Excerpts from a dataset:
· · · ·

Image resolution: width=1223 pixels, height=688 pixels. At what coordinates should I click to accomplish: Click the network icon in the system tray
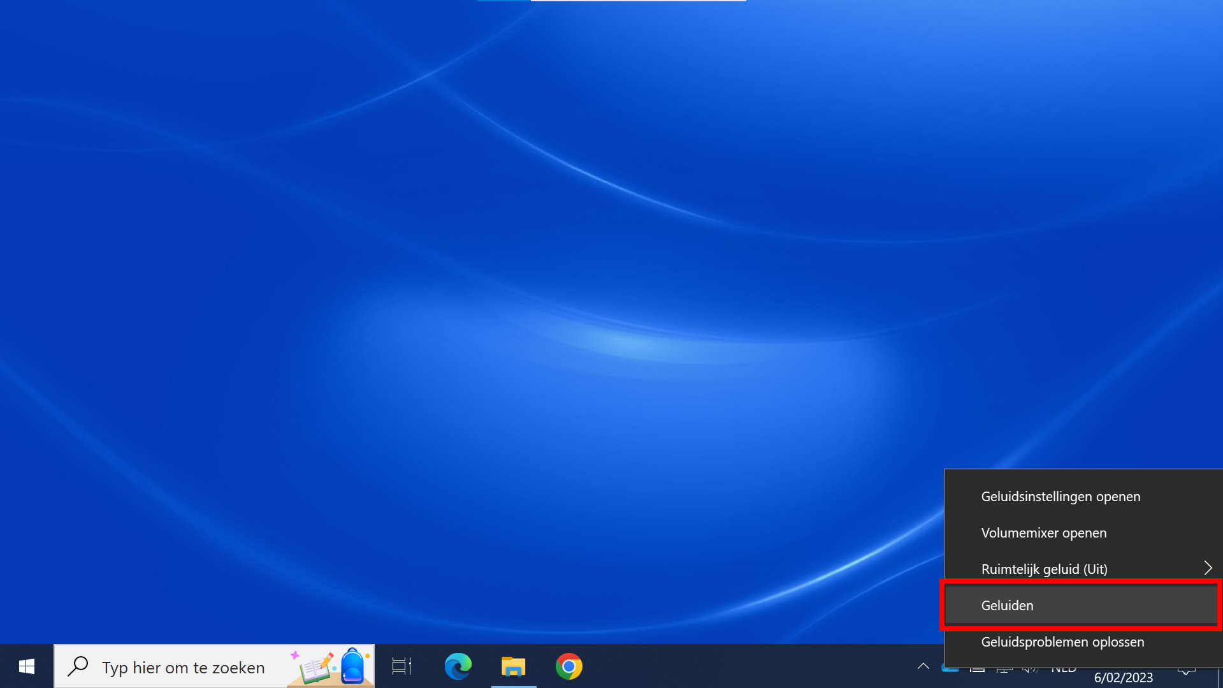[1004, 670]
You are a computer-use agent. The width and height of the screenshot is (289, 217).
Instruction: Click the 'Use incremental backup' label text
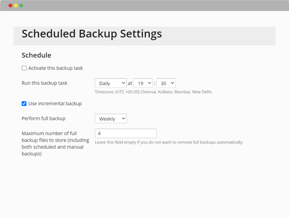click(x=55, y=103)
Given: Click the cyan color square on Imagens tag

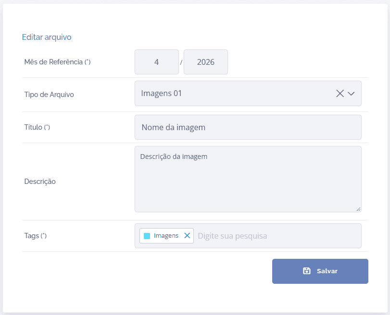Looking at the screenshot, I should click(147, 236).
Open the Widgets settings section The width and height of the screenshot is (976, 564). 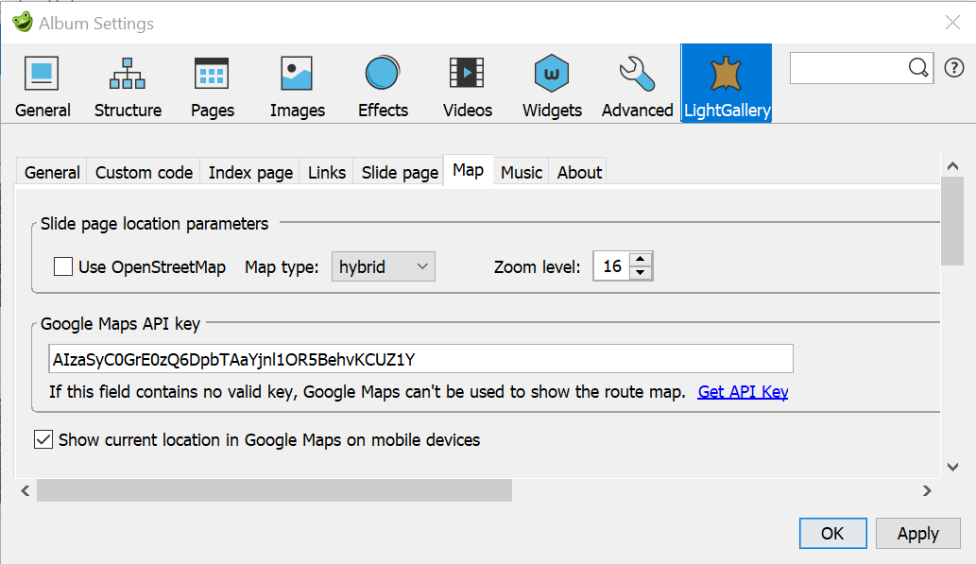tap(552, 83)
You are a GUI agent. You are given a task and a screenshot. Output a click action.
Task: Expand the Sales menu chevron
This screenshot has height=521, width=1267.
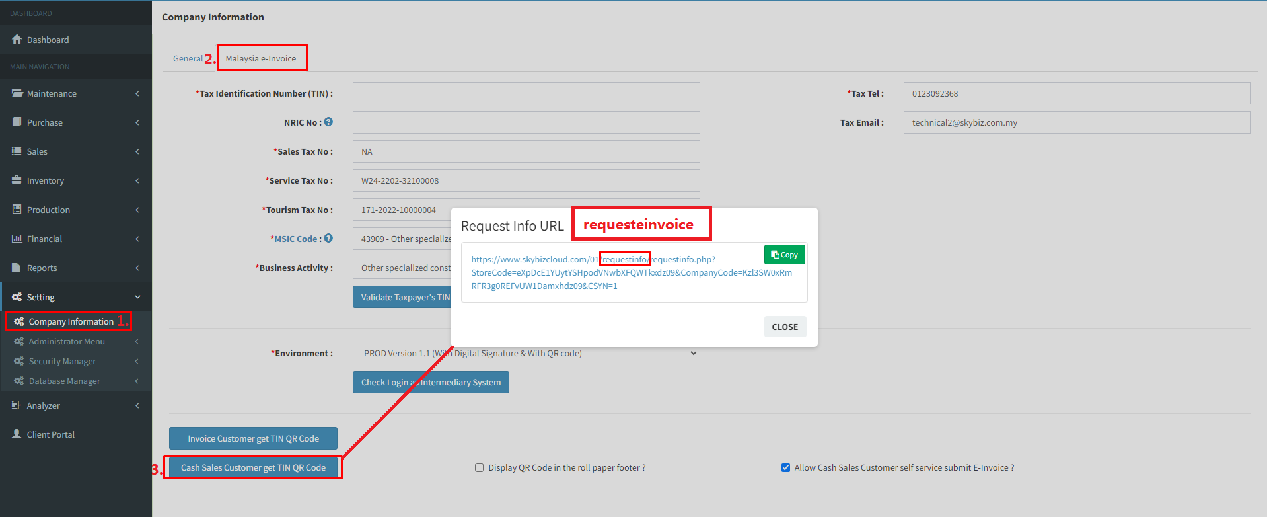pos(137,151)
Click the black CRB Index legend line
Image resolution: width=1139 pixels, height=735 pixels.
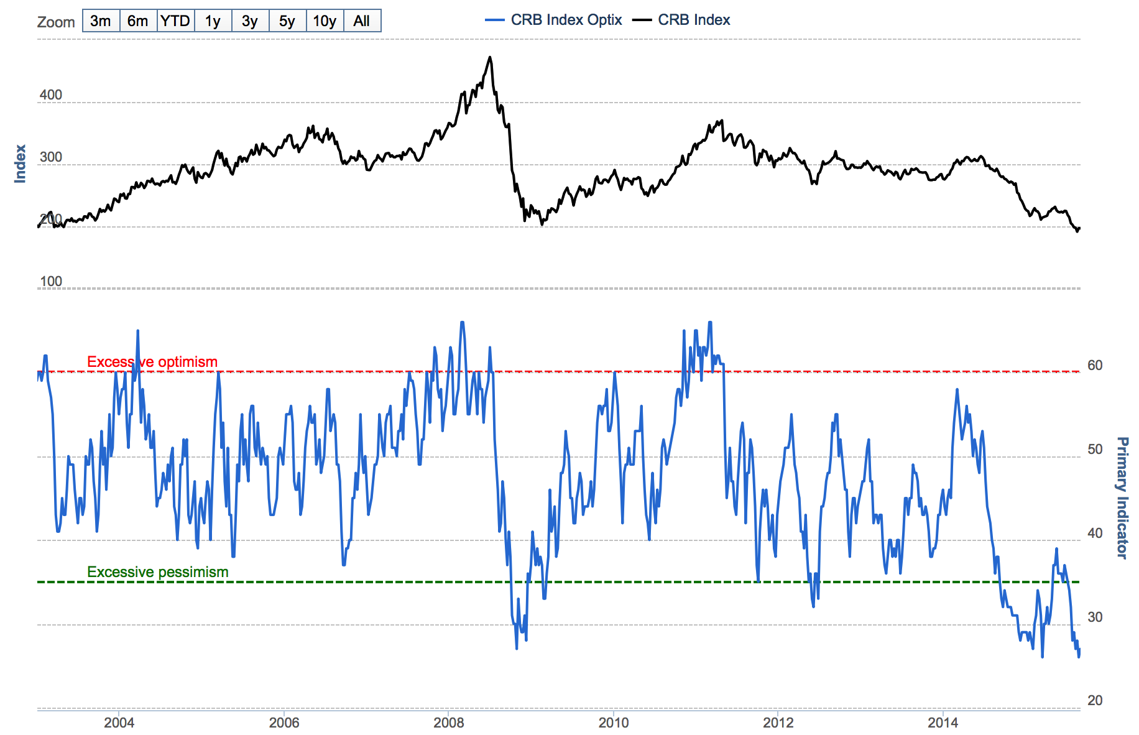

· · · ·

ASSIGNMENT -
Give back exactly the lines from the line with "You are a GUI" through the end of the records, both included; keep all pictures out.

EXERCISE RESPONSE -
You are a GUI agent. You are given a task and a screenshot. Output a click action.
Task: Expand the Sales menu chevron
This screenshot has height=521, width=1267.
pos(137,151)
Click the black CRB Index legend line
Image resolution: width=1139 pixels, height=735 pixels.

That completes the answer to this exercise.